Claim Rejections - 35 USC § 103
The following is a quotation of 35 U.S.C. 103 which forms the basis for all obviousness rejections set forth in this Office action:
A patent for a claimed invention may not be obtained, notwithstanding that the claimed invention is not identically disclosed as set forth in section 102, if the differences between the claimed invention and the prior art are such that the claimed invention as a whole would have been obvious before the effective filing date of the claimed invention to a person having ordinary skill in the art to which the claimed invention pertains. Patentability shall not be negated by the manner in which the invention was made.
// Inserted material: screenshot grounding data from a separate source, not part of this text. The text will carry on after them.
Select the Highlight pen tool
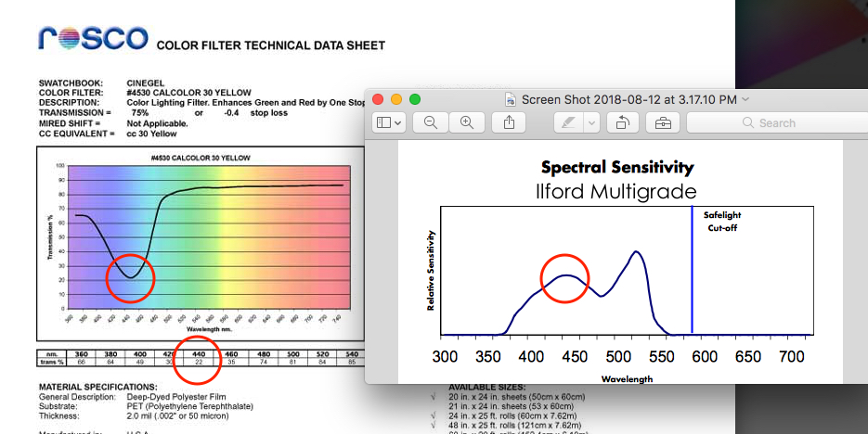 coord(567,122)
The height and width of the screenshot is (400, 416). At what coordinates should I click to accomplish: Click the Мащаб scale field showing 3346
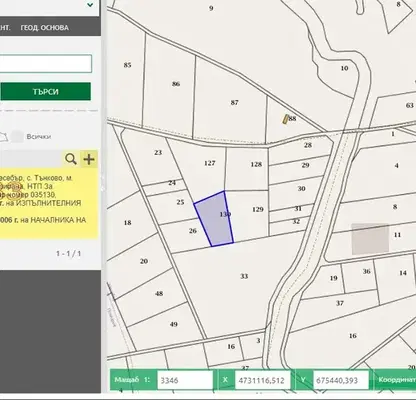coord(185,380)
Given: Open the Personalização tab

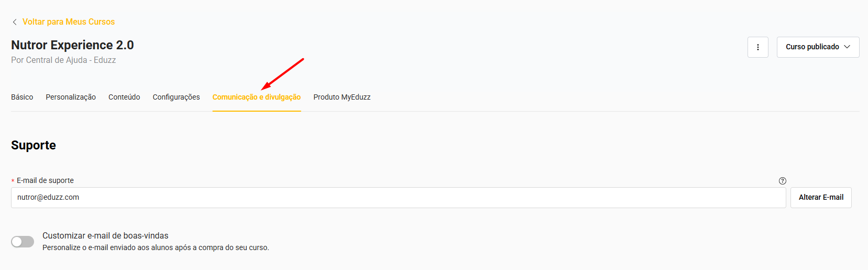Looking at the screenshot, I should pos(71,97).
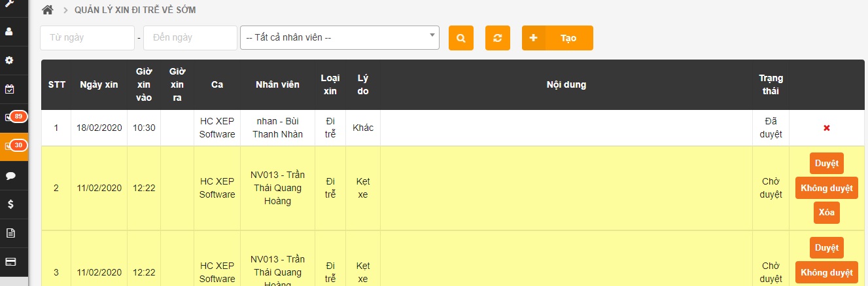Click the refresh icon button
This screenshot has height=286, width=868.
coord(497,38)
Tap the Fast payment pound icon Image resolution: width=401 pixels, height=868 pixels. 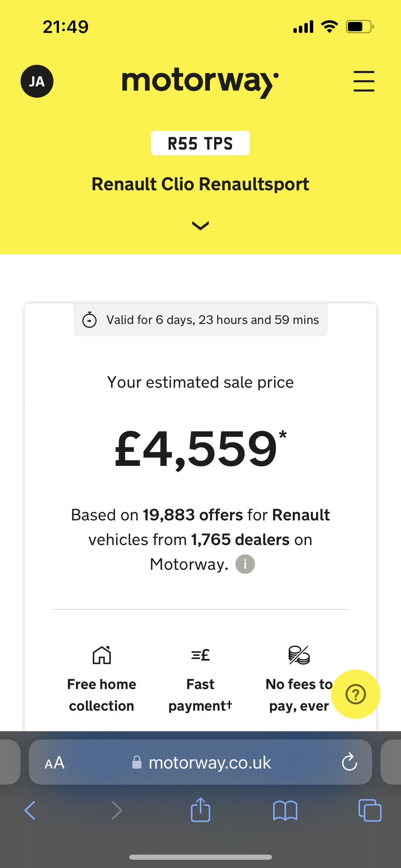click(201, 655)
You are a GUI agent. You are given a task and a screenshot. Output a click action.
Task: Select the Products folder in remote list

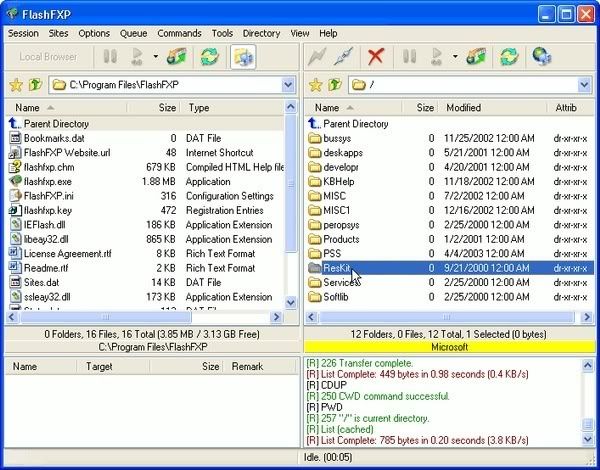341,239
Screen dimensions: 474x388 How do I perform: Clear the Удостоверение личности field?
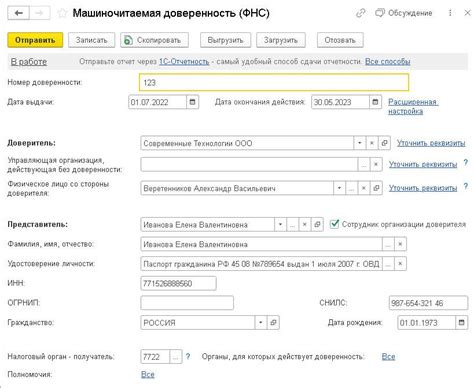tap(400, 264)
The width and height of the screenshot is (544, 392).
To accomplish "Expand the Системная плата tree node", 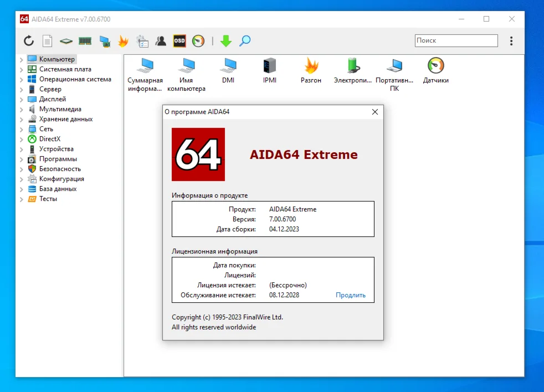I will (22, 70).
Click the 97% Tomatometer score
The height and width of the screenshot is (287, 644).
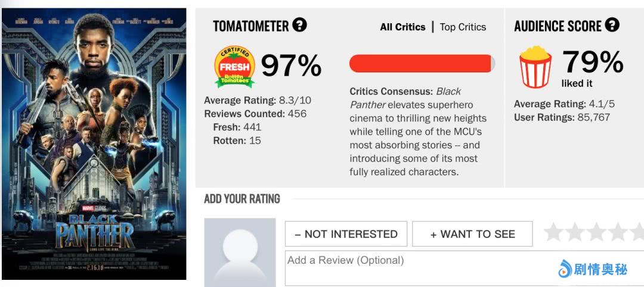[291, 65]
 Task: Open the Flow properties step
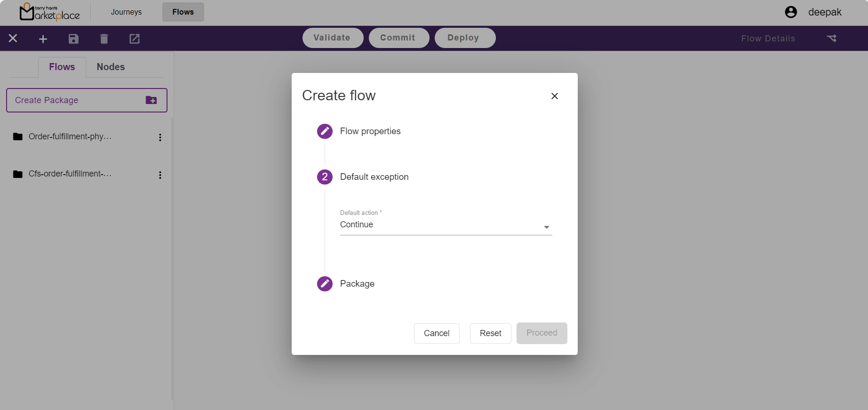tap(370, 131)
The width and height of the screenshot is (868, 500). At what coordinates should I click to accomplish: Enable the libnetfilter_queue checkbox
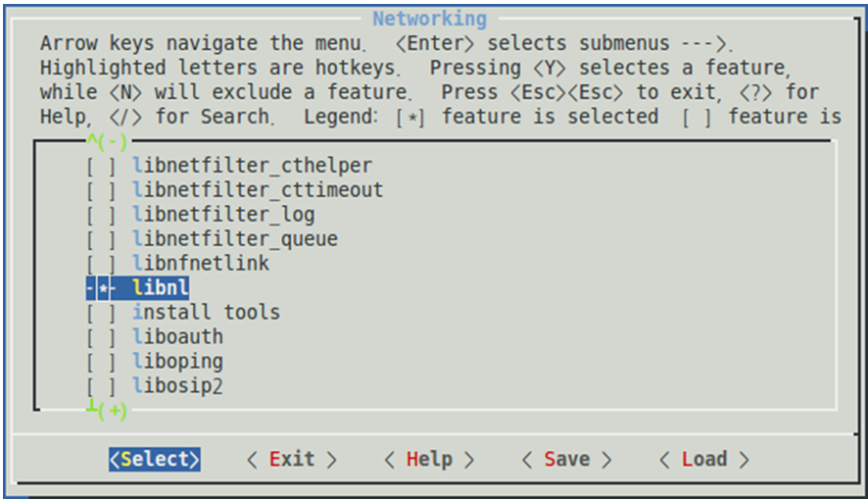pyautogui.click(x=100, y=239)
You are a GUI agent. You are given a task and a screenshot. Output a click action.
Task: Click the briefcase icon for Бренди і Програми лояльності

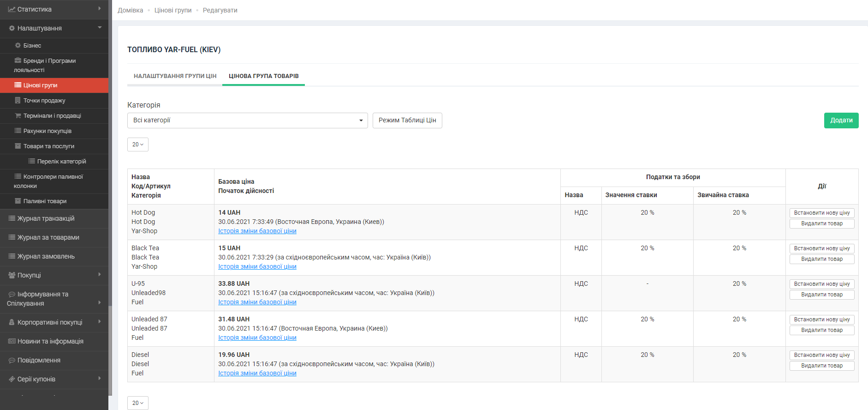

The factual inquiries for establishing a background for determining obviousness under 35 U.S.C. 103 are summarized as follows:
1. Determining the scope and contents of the prior art.
2. Ascertaining the differences between the prior art and the claims at issue.
3. Resolving the level of ordinary skill in the pertinent art.
4. Considering objective evidence present in the application indicating obviousness or nonobviousness.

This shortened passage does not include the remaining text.